Thursday, November 06, 2008

Would You Marry Danny Bonaduce?


There are reality shows and then there are reality shows. That seems redundant until you think that Amazing Race which is my favorite is at one end of the spectrum and The Next Mrs. Danny Bonaduce is so far at the other end of the rainbow that there is actually a f**king leprechaun sitting there.

I guess if Flavor Flav and Bret Michaels can find love then so can Danny Bonaduce. Apparently Danny is desperately trying to sell the show because he was just ordered to pay his wife about $200K a year in spousal and child support. For Danny, that means less porn unless he can find a way to make some money.

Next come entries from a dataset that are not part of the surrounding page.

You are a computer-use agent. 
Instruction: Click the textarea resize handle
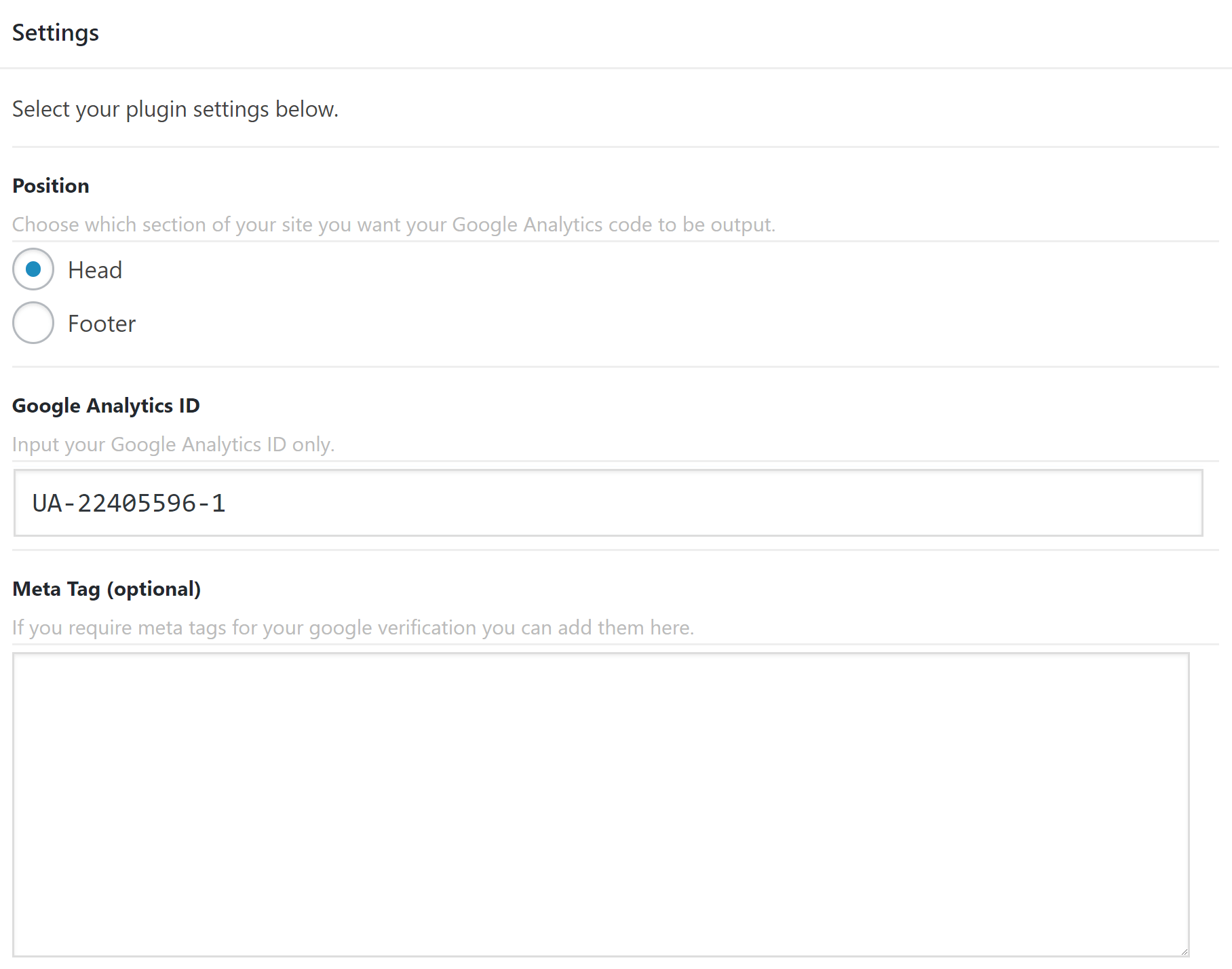tap(1184, 953)
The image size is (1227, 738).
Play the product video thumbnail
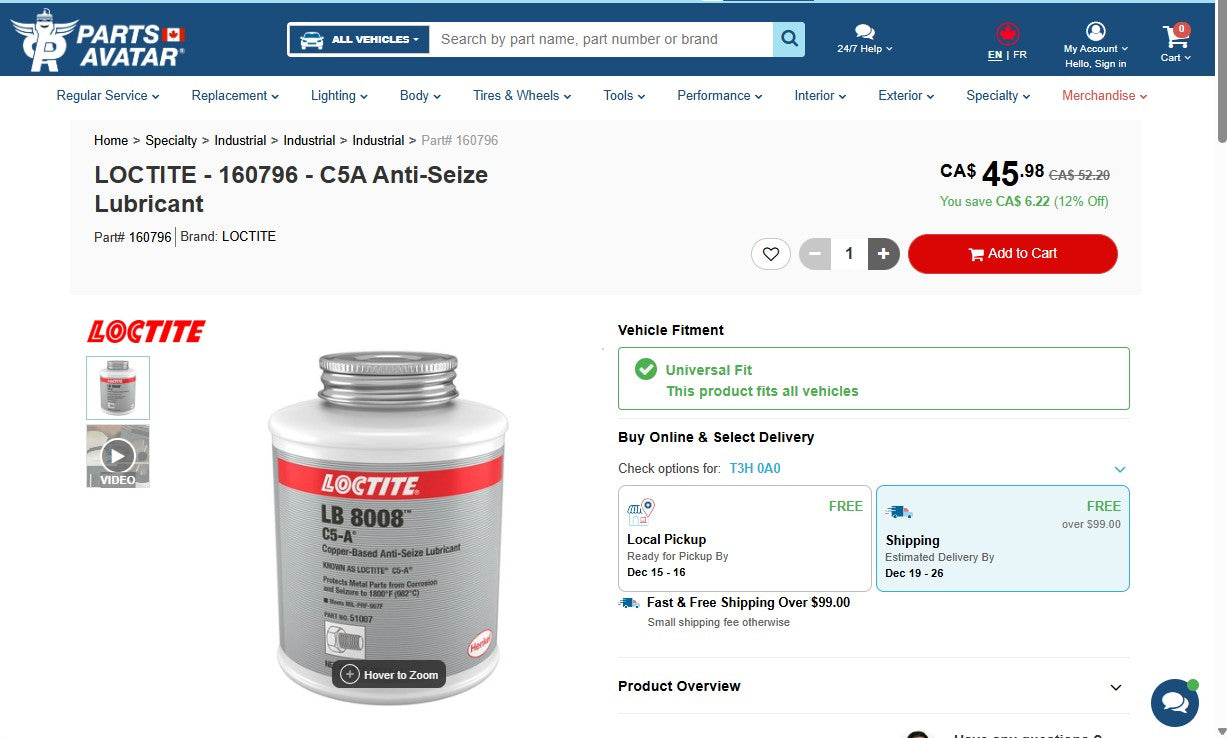[117, 455]
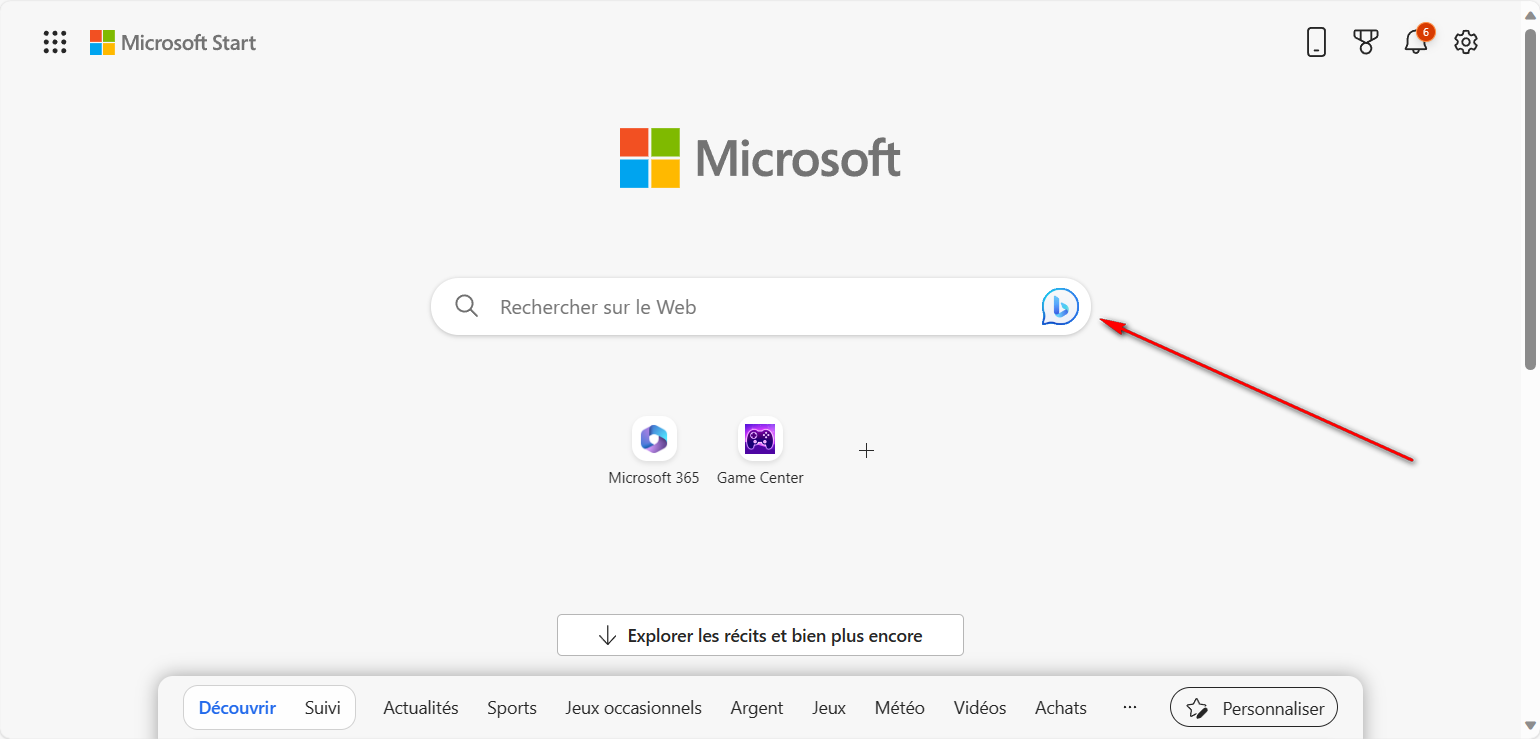This screenshot has height=739, width=1540.
Task: Launch the Microsoft 365 shortcut
Action: click(654, 438)
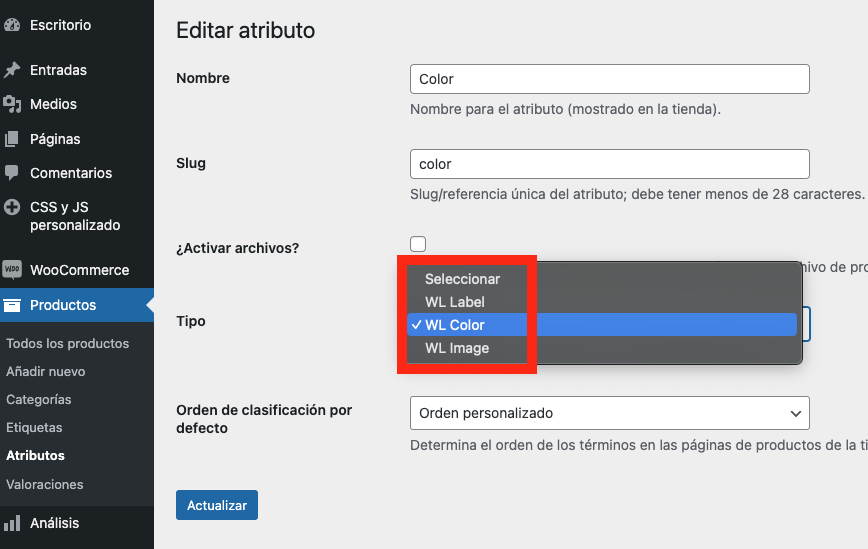Select the checked WL Color option
This screenshot has height=549, width=868.
[455, 325]
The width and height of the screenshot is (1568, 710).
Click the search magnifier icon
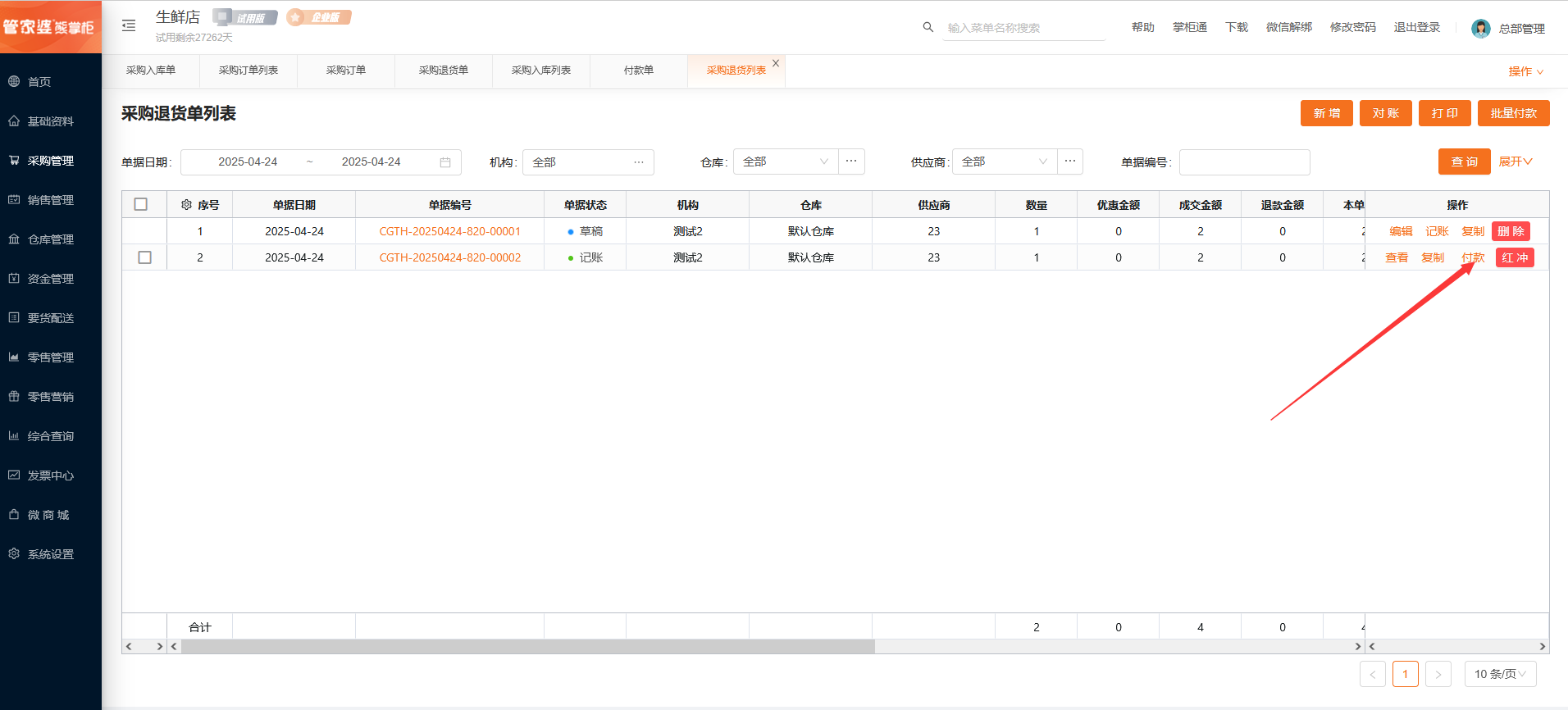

So, that of course translates into some lucky lady getting the chance to spend eternity with Danny Bonaduce. That sounds appealing doesn't it? Well, I will tell you that if the show does get bought, there will be thousands of women who will do just that. Sure, it might involve actually having to touch him or go on a date with him, but hey, they will get to have their 15 minutes of fame. And you just know deep in your heart there will be someone there who will fall in love with Danny and make him sing Come On Get Happy while they are having sex in the final episode. Of course if the photos in FFF are anything to go by, she will have a tough time getting happy if you know what I mean.

Oh, speaking of having sex in the final episode, I finally watched some of that Bret Michaels show. I saw the last episode and the reunion show. For those of you who didn't watch it, let me quickly summarize. The final two people were a stripper and a tv reporter. Bret, before he could make a decision had to spend one night having sex with the reporter and then the next night the stripper and neither of the two women even saw anything wrong with that.

I realize I am a guy and that I should be ok with it, but I really thought it was wrong on so many levels and was shocked that neither woman even cared.